FIG. 4 shows the relationship between the magnetic flux density and magnetostriction of the wound core at a frequency of 400 l-1z. It is observed that the magnetostriction increases rapidly as the magnetic flux density increases. Since magnetostriction corresponds to the amount of expansion and contraction of the core that occurs when the core is excited, that is, the amplitude of the excitation vibration, as mentioned above, increasing the magnetostriction increases the excitation vibration of the core 1, and this excitation vibration causes oxidation. Peeling of layer 6 becomes possible.

That is, the oxide layer 6 generated on the end face of the wound core 1 during annealing
cannot be removed by small excitation vibrations generated in the working magnetic field of the iron core, but the oxide layer 6 can be easily peeled off by applying and excitation a magnetic field in a magnetic flux density region or high frequency region larger than the working magnetic field of the wound iron core 1. Become.

The oxidized layer on the end face of the wound core 1 has the following properties: (a) Adhesion of the oxidized layer (b) Thickness of the formed oxidized layer varies depending on annealing, oxygen m in the inert gas, and water intake) (C) Excitation Since the conditions for peeling differ depending on the vibration force (the amount of magnetostriction varies depending on the excitation frequency and the magnitude of magnetic flux density), etc., the magnitude of the magnetic field applied to the wound core 1 may be adjusted as appropriate even if the magnitude of the magnetic field applied to the wound core 1 is greater than or equal to the working magnetic field of the wound iron core 1. You need to choose.

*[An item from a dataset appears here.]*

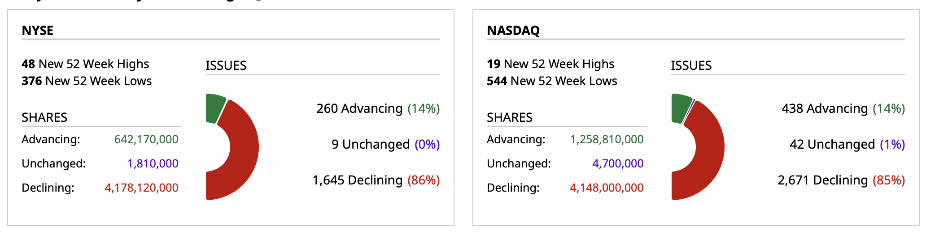Click NASDAQ advancing shares value 1,258,810,000
This screenshot has height=240, width=926.
click(x=607, y=139)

FIG. 5 is an example of an experiment on the relationship between the iron loss (measured at a measurement frequency of 4 KHz) of the wound core and the magnetic flux density before and after removing the oxide layer. The dotted line in the figure shows the iron loss before applying excitation vibration to the wound core, and the solid line shows the iron loss value after applying excitation vibration.

The excitation conditions were a frequency of 4001-1z, a bundle density of 1.4 teeth, and a duration of 5 minutes. As shown by the solid line in Figure 5, the wound core subjected to excitation vibration has an iron loss of approximately 3 at each magnetic flux density.
It has decreased by 0%, and it can be seen that the effect of applying excitation vibration to the iron core is produced.

In the above embodiments, a wound core is used as an example, but a laminated core can also be used.

[Effects of the Invention] As explained above, according to the method of manufacturing an iron core according to the present invention, the oxide layer formed on the iron core made of amorphous magnetic ribbon can be removed, so that eddy current loss can be reduced and magnetic properties can be improved. It is possible to obtain an excellent iron core.

[Brief explanation of the drawing]

Fig. 1 is a schematic diagram showing a method of manufacturing an iron core according to an embodiment of the present invention, Fig. 2 is a sectional view showing the state of the wound core after annealing, and Fig. 3 shows the relationship between magnetostriction and excitation frequency. 4 is a diagram showing the relationship between magnetostriction and magnetic flux 3 degrees, and FIG. 5 is a diagram showing changes in iron loss before and after applying excitation vibration in the method of the present invention. 1...Wound iron core, 2...Amorphous magnetic ribbon, 3...
Excitation coil, 4...high frequency power amplifier, 5...
AC power supply, 6... oxidation layer. Agent Patent attorney t Rules Noriyuki Chika Hiroshi Mitsumata Collection 11A Figure 2 r @ Agriculture class (Hz) Figure 3 Figure 4

Claims (2)

[Claims] (1) A method for manufacturing an iron core, which comprises annealing an iron core made of an amorphous magnetic ribbon and then vibrating the iron core by applying a magnetic field large enough to peel off an oxide layer formed on the iron core. (2) The method for manufacturing an iron core as set forth in claim 1, wherein the frequency of the applied magnetic field is equal to or higher than a commercial frequency.